# Start of Reading text

The idea of 1x vs 2x is if the number of pixels in a given physical size (15inch, 20inch, etc.) are doubled. The "physical size" part is important. If you have a screen of the same physical size as a another screen, but it has twice as many pixels, that is 2x (the other screen is 1x).

Not all devices doubled (or tripled) the number of pixels, so yes there can be screens like 1.5 (which happened early in Android phones until they got to full 2x). And some devices (like the older iPhone Plus) even faked a 3x resolution (via software) and then resized to a slightly less than 3x resolution (but you couldn't notice because the screen was so high-res). But most displays consider themselves 1x, 2x, or 3x.

 

What can vary is the physical resolution (even across something like all 1x displays, or all 2x displays). What I mean by that is... even with 1x displays, depending on how many pixels are put into a physical space the physical resolution can vary. For example your 1920x1080 resolution is quite high for a 15 inch screen. That gives you a higher physical resolution than the same 1920x1080 resolution that would be in a 20 inch or 27 inch external monitor. All those monitors would likely be considered 1x displays, but have different physical resolutions. Combine that with the ability to change the scaling through the Windows or macOS display settings, and this topic gets complicated doesn't it? I completely understand why it's confusing!

 

For years all mobile phones and tablets that I know of are 2x or high-res displays, so I wouldn't call those state of the art anymore. Those are now the norm. What has lagged behind are desktop and laptop displays, especially external displays because they last so long and can be reused on new computers. People also tend to replace their phones sooner than laptops/desktops. More and more laptops sold today are high-res, but not all (like cheaper ones on the Windows side, Apple only sells high-res displays). And you can still by HD (high definition) 1920 x 1080 external displays which are 1x displays. 4K displays (UHD =ultra high definition) 3840 x 2160 are a 2x display because they are twice the res of an HD display.

# End of Reading text
# Start of Entries supplied

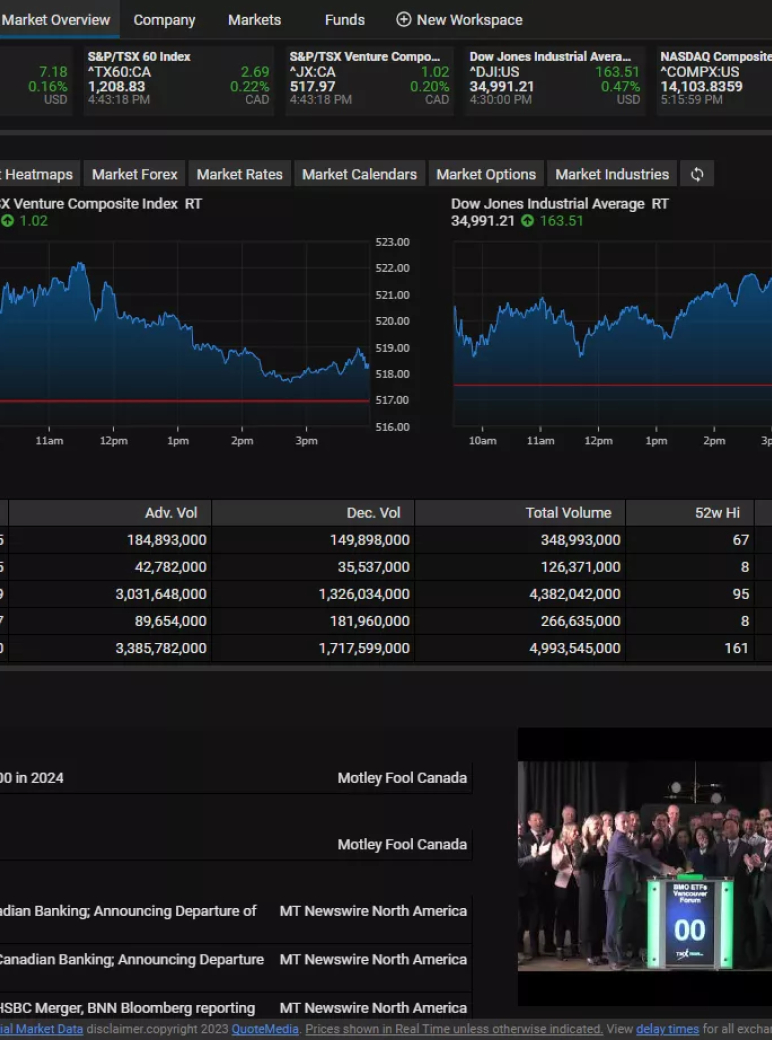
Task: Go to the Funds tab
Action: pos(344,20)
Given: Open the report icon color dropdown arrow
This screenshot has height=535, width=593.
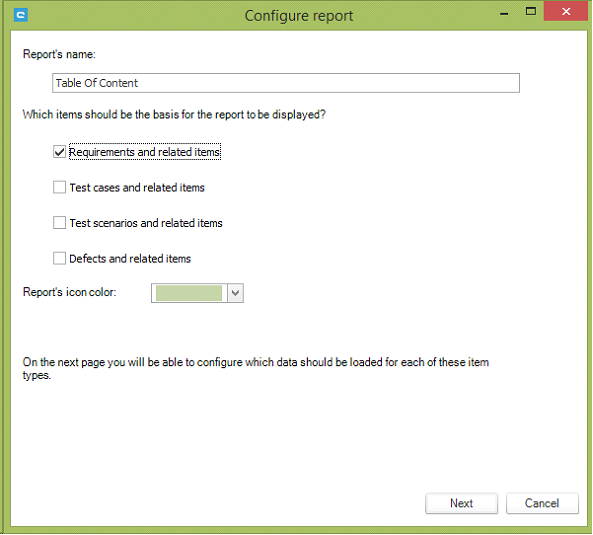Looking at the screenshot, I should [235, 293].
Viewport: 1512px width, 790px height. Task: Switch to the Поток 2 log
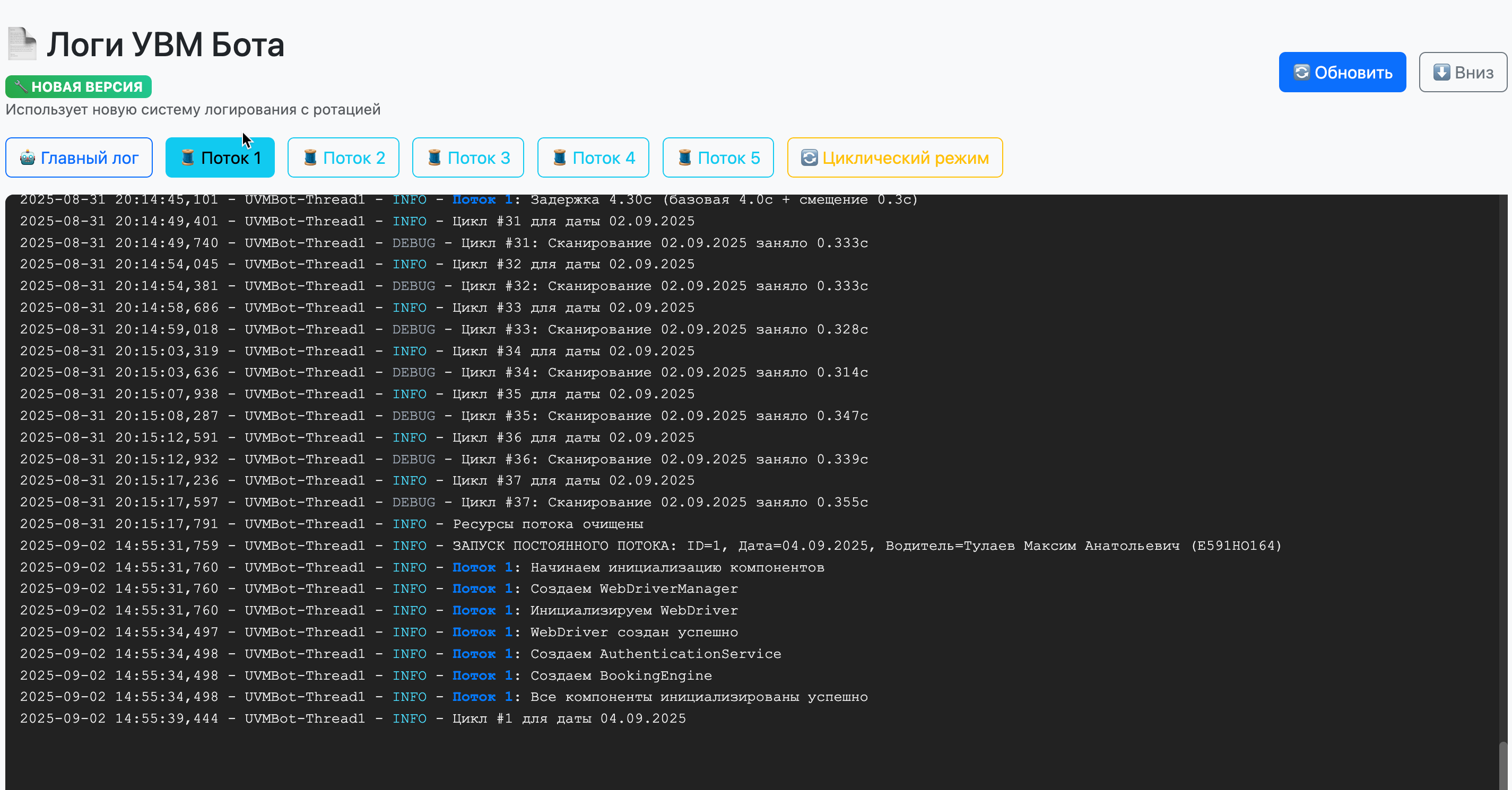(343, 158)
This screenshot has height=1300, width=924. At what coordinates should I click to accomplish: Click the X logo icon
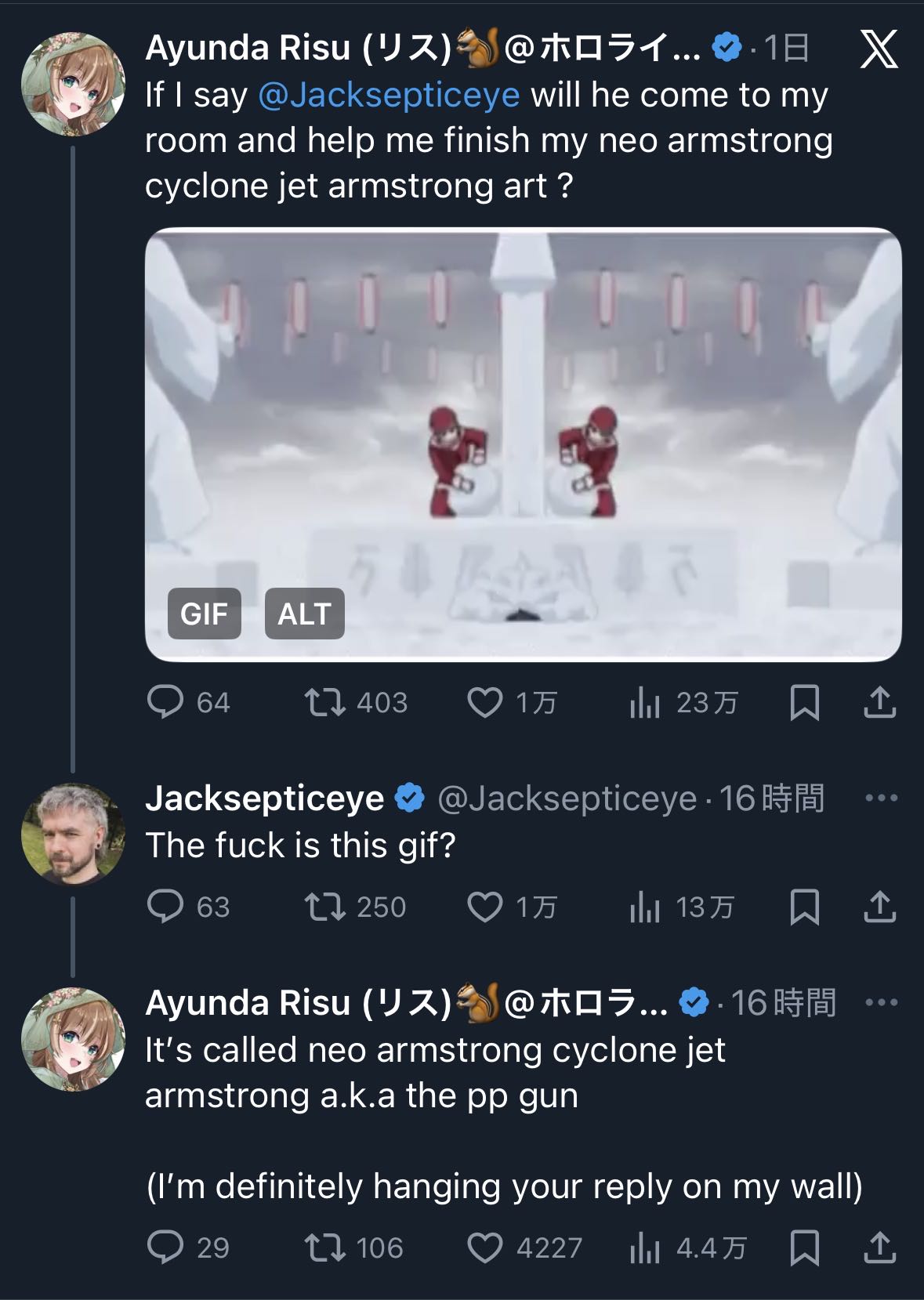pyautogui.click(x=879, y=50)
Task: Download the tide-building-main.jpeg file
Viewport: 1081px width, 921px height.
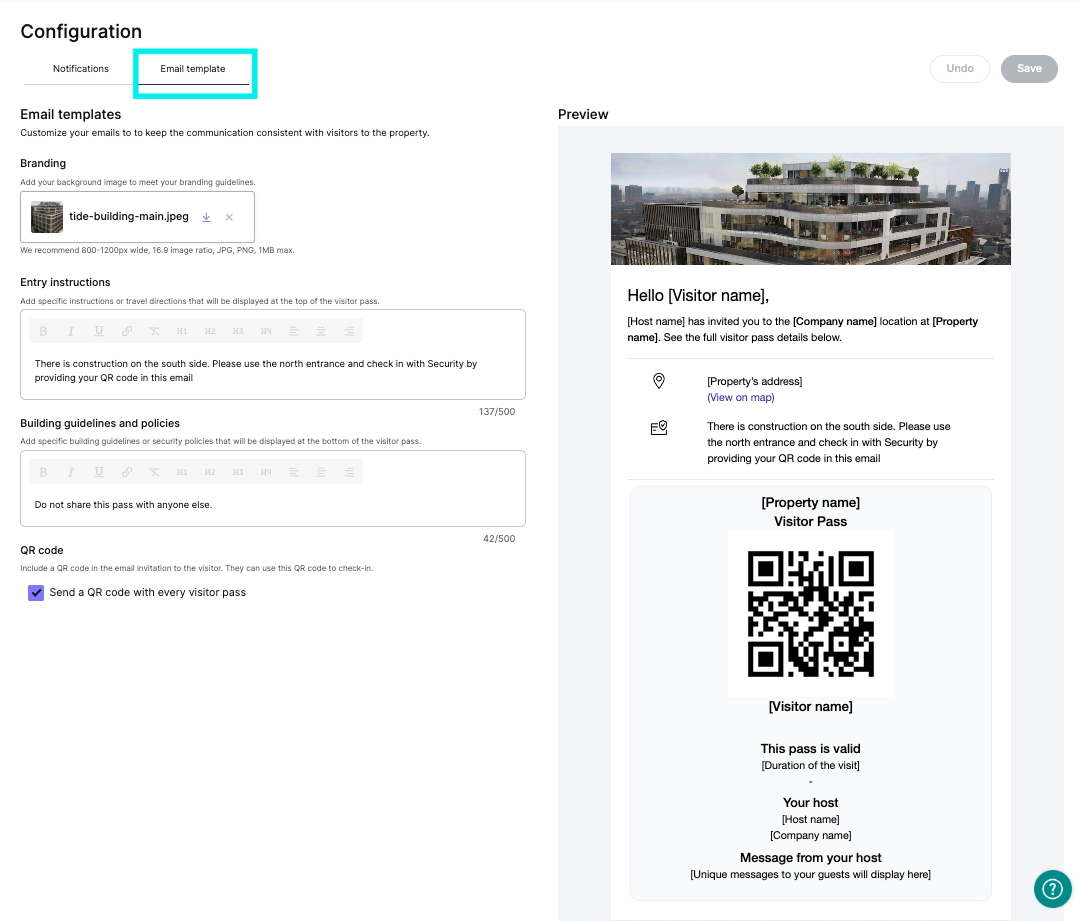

# End of Entries supplied

Short problem A: Which company sells only high-res displays, according to the text on display resolution?
Short problem B: Rewrite the paragraph of the text on display resolution that begins "Not all devices doubled" as a short bulleted list that keeps its main facts.
Short problem C: Continue the text on display resolution, starting after its final sentence.

Expected answer A: Apple.

Expected answer B:
- Not every device doubled or tripled its pixel count, so screens such as 1.5x exist.
- Early Android phones used 1.5x before they reached full 2x.
- Some devices, like the older iPhone Plus, faked 3x in software and then resized to slightly less than 3x. This was unnoticeable because the screen was so high-res.
- Most displays still count as 1x, 2x, or 3x.

Expected answer C:
 

To figure out if your screen is 1x, 2x, etc. go to https://screenresolutiontest.com and look at the DPR(Device Pixel Ratio). That number should say 1, 2, etc which is 1x, 2x, etc. I'd guess yours is 1x, but if it's higher that's likely due to the display settings that have been set via Windows or macOS. Surely your screen is NOT 3x.

 

Browsers must know the resolution of the display (using the DPR mentioned above) so they know how to translate pixels in code into pixels in the display. For 1x displays, HTML/CSS coded pixels are used at their value. For a 2x or 3x display, the browser would double or triple those coded pixel values to get how many display pixels to use.

 

For images to be 2x, the image must be twice that of the dimensions that are coded via HTML/CSS (which twice as many image pixels into a smaller space of the webpage). Most likely your page builder is talking in 1x pixels. So your image should be twice that size to end up appearing sharp. What you have to be careful of is page builders changing actual pixel dimensions of your image. If they resize the actual image, they could be making it 1x, rather than taking a 2x image and scaling it down via code to appear 2x in the webpage. In your test page the blurry image is only a 1x image, which is why it's blurry. So I don't think this is a file format issue, it's a resolution vs page builder issue. You need to right resolution file displayed at the right size in the webpage. This is why I'd recommend installing Safe SVG and using an SVG file. Problem solved.

 

More info: Resizing images and translating pixels to the screen requires an algorithm. Just like Photoshop has multiple resizing algorithms which affect the quality and sharpness of the final image (and the zoom you're seeing within Photoshop), browser resizing can be different than that of Word or a PDF. For example, Internet Explorer did not resize images as well as other browsers. Check out https://stackoverflow.com/questions/19510690/how-to-improve-resized-image-quality-in-internet-explor... for some more info on that.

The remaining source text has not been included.